Records:
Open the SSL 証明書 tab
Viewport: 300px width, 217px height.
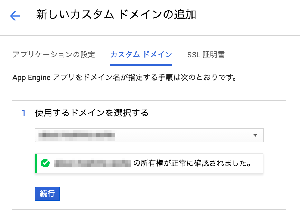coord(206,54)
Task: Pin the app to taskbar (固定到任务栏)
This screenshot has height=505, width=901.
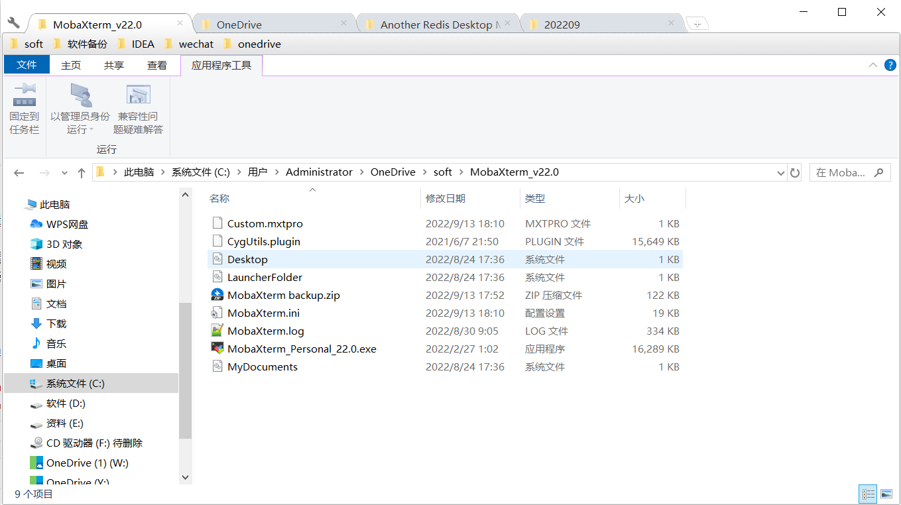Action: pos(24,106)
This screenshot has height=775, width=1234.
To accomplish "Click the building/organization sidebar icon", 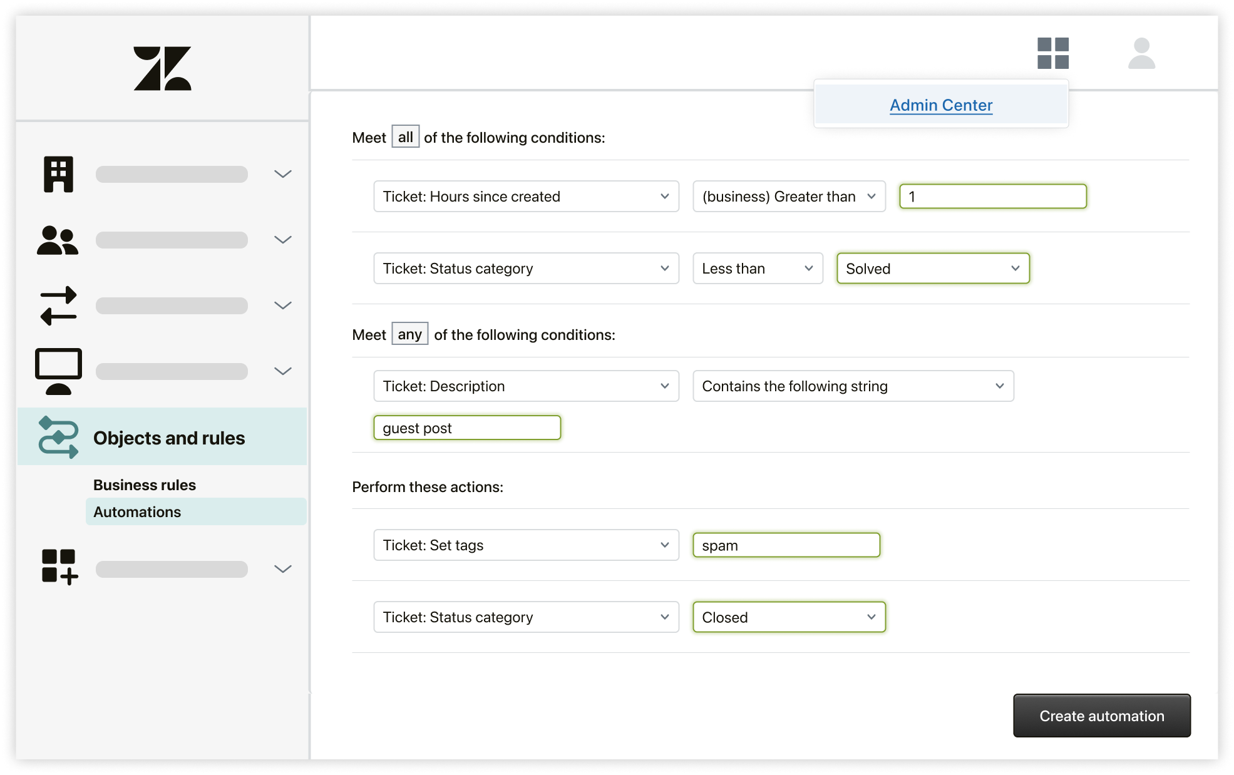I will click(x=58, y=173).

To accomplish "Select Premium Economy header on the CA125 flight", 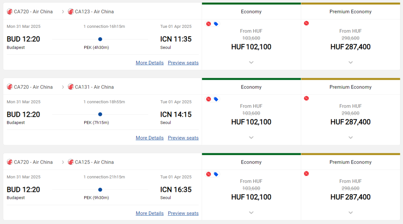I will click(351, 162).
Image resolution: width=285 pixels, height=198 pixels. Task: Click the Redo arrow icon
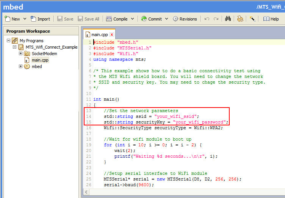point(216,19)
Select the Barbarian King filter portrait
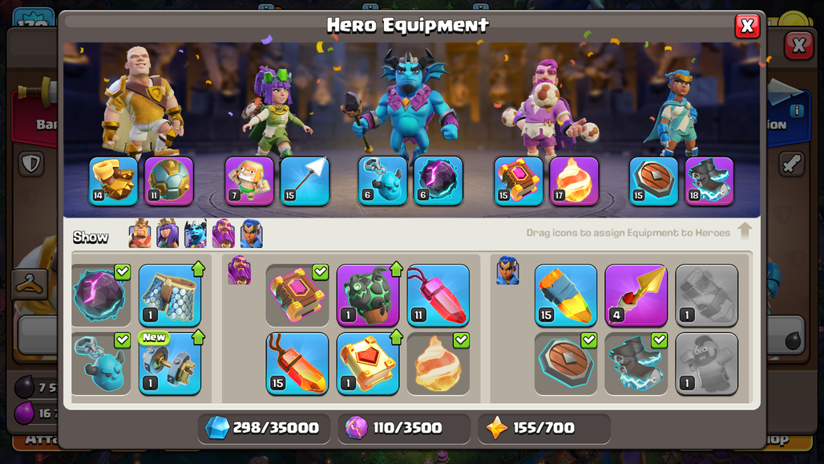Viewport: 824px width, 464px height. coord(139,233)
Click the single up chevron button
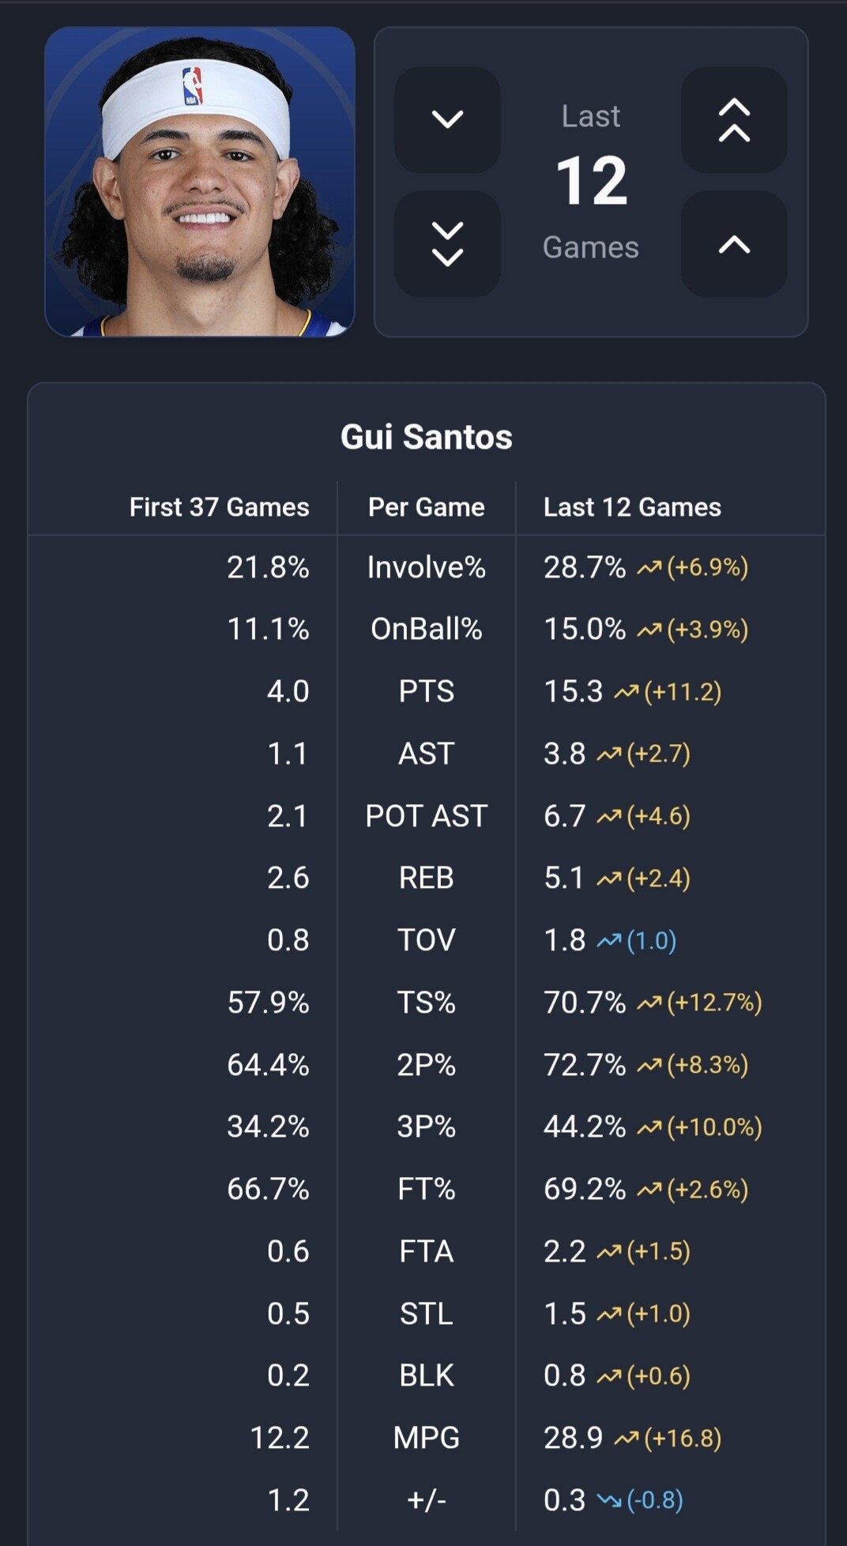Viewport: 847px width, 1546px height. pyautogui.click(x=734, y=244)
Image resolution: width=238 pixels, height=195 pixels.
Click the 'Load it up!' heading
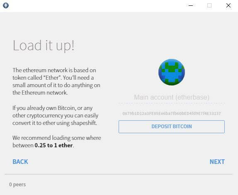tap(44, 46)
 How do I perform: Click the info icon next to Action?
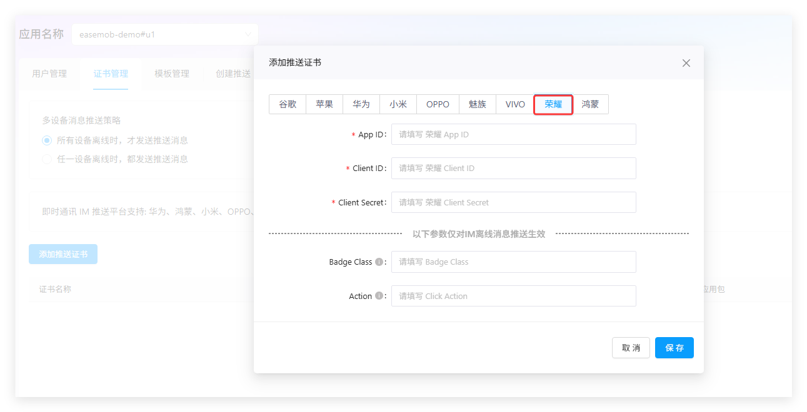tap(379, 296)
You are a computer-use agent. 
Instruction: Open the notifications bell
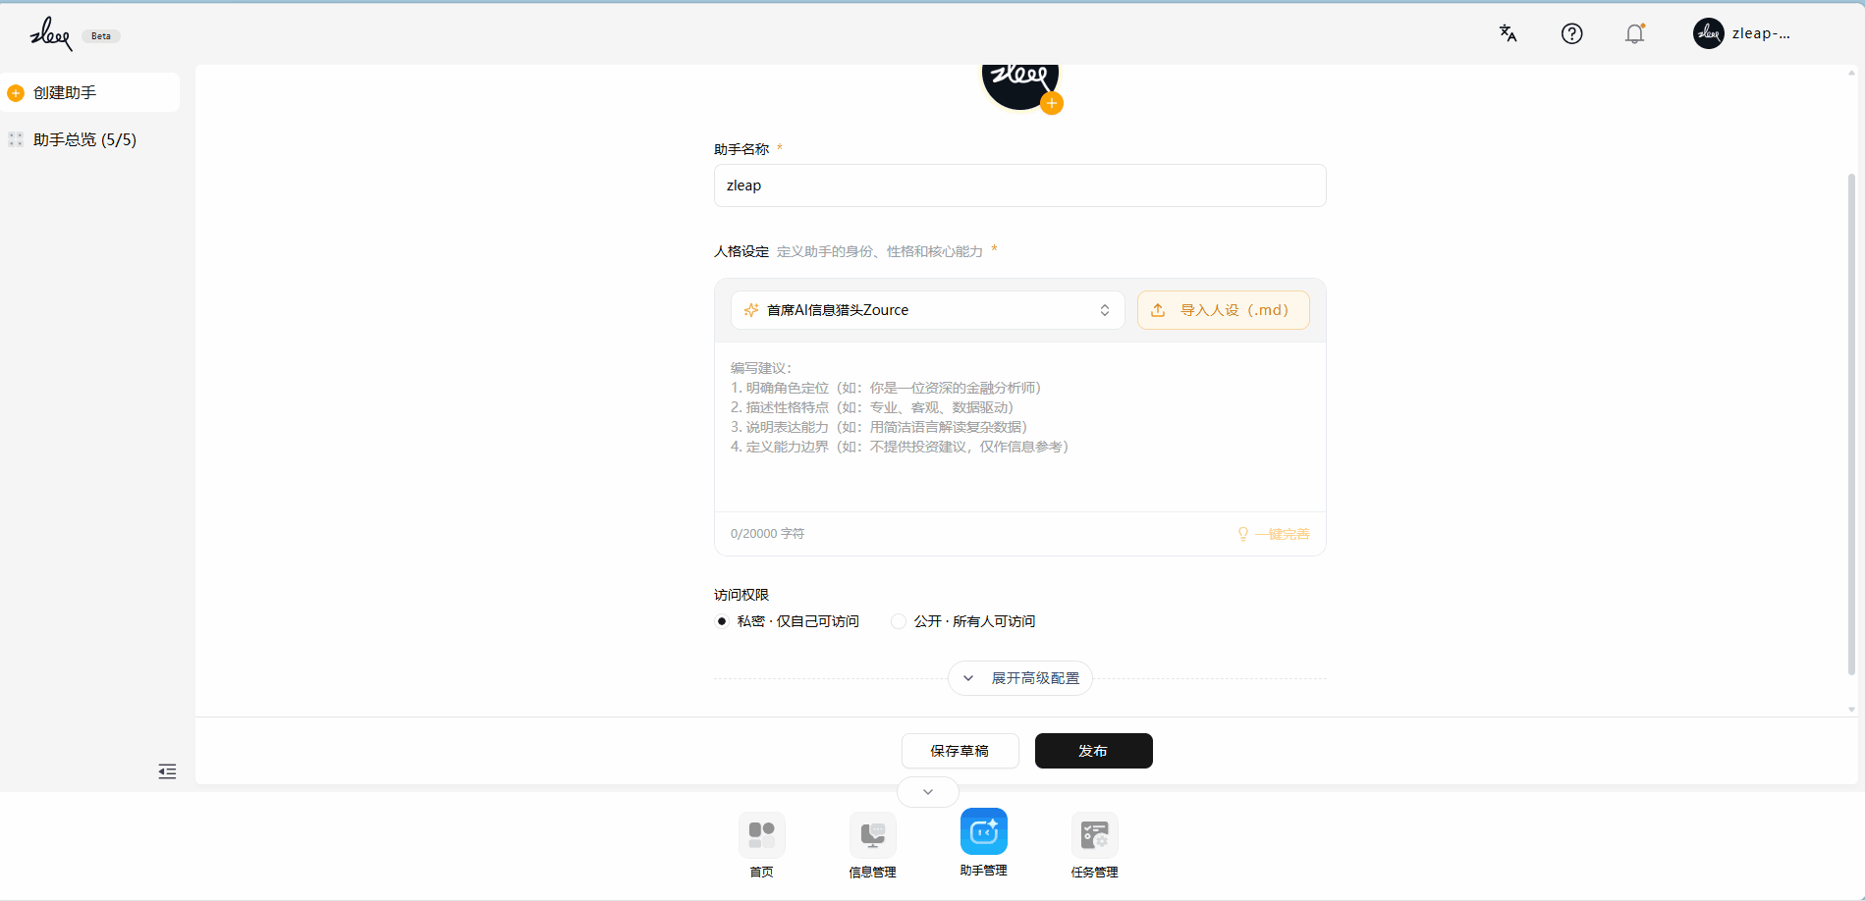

Aim of the exercise: Among the lines above, find those with the word "Open" and list them.

Your response:
Open the SSL 証明書 tab
Instruction: Open the notifications bell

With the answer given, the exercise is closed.